• _What the exercise asks_:
Each line of the listing where "will" appears should be reported.

• _Dataset content_:
━━━━━━

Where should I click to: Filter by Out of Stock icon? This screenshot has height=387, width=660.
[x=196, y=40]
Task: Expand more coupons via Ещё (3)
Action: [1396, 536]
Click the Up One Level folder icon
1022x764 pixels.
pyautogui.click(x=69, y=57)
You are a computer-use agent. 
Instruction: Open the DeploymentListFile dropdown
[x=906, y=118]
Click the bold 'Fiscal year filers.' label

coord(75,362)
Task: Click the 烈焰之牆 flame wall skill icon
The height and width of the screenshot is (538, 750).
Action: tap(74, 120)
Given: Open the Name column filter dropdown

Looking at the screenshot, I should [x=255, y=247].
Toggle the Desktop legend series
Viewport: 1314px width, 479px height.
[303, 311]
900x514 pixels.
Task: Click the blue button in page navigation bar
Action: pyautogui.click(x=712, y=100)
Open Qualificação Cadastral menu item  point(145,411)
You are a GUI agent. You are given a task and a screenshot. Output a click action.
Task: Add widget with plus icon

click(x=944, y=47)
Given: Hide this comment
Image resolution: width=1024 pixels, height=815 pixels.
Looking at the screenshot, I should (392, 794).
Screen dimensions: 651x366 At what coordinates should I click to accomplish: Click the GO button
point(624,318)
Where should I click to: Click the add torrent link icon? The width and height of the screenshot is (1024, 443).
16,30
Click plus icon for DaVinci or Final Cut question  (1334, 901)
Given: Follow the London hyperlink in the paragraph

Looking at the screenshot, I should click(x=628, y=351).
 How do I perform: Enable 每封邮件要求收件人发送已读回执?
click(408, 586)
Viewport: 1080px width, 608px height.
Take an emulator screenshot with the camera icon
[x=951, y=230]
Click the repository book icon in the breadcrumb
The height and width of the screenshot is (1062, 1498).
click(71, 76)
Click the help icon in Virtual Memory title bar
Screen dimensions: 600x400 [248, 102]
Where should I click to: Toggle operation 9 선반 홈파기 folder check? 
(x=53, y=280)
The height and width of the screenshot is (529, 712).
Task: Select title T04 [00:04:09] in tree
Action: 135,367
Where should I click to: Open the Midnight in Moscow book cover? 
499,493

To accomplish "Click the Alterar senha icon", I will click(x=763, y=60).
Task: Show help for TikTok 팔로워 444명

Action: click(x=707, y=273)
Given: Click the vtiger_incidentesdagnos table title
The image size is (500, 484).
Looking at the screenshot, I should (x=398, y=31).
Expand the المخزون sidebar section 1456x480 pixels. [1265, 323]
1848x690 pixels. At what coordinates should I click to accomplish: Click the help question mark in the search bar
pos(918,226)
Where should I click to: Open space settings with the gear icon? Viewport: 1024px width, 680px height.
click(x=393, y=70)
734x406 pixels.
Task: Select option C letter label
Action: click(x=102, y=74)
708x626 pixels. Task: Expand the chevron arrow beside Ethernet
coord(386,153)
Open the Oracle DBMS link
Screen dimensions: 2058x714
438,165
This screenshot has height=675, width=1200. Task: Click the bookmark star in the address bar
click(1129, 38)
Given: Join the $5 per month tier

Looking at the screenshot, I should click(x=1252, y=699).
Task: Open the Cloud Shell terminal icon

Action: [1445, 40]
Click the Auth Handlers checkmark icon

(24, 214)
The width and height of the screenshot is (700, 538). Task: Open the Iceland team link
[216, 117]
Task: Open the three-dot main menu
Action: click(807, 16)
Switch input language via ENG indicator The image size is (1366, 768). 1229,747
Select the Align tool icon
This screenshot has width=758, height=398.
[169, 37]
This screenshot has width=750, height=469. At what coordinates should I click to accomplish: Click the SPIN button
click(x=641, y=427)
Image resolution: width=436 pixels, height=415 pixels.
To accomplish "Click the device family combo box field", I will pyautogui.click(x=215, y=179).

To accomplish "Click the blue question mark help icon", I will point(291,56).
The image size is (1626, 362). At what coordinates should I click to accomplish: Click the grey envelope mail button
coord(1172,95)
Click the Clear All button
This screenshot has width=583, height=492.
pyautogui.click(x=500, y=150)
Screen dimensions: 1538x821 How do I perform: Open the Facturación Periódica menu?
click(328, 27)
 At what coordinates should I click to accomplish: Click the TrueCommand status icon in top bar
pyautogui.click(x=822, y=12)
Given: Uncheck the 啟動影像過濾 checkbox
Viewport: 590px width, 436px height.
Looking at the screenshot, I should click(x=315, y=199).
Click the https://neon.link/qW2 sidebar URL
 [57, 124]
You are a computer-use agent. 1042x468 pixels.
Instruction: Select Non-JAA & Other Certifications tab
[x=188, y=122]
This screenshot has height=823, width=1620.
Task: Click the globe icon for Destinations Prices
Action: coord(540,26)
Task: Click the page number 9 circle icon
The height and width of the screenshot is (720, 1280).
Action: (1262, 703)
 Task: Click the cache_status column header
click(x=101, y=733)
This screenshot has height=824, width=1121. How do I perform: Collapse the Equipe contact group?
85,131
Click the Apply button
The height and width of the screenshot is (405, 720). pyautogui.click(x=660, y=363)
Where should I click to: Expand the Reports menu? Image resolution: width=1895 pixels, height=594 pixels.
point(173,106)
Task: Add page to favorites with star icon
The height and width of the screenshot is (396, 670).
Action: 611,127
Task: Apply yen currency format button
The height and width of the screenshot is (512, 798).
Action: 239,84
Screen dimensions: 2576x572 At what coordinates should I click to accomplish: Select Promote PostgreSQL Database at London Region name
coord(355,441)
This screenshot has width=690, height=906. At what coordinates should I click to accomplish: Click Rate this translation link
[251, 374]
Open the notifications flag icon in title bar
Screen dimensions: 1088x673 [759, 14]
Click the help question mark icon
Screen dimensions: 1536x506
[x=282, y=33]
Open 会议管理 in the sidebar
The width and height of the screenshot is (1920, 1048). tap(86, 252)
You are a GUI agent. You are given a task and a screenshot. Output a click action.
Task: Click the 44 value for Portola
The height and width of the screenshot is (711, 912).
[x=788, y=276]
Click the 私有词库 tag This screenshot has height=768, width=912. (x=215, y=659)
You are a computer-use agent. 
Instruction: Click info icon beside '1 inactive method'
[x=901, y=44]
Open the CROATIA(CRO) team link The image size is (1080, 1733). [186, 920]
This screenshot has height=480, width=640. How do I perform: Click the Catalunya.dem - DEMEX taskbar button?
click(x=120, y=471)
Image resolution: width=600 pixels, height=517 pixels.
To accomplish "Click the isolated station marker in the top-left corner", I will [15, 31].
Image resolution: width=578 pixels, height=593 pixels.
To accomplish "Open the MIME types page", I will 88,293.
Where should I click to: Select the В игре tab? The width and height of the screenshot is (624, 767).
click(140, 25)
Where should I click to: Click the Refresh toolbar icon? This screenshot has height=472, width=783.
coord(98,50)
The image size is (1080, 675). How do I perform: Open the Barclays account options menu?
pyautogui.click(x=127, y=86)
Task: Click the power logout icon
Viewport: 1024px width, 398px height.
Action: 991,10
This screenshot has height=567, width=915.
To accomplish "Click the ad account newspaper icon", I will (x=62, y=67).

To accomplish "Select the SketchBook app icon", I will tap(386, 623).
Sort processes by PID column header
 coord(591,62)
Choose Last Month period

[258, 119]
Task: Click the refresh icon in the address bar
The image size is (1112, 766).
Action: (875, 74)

━━━━━━

• _Task answer_:
To accomplish "Click the Alterar senha icon", I will click(x=763, y=60).
To accomplish "Click the device family combo box field", I will pyautogui.click(x=215, y=179).
To accomplish "Click the blue question mark help icon", I will point(291,56).
To accomplish "Click the isolated station marker in the top-left corner", I will [15, 31].
To accomplish "Open the MIME types page", I will 88,293.
To accomplish "Click the ad account newspaper icon", I will (x=62, y=67).
To accomplish "Select the SketchBook app icon", I will tap(386, 623).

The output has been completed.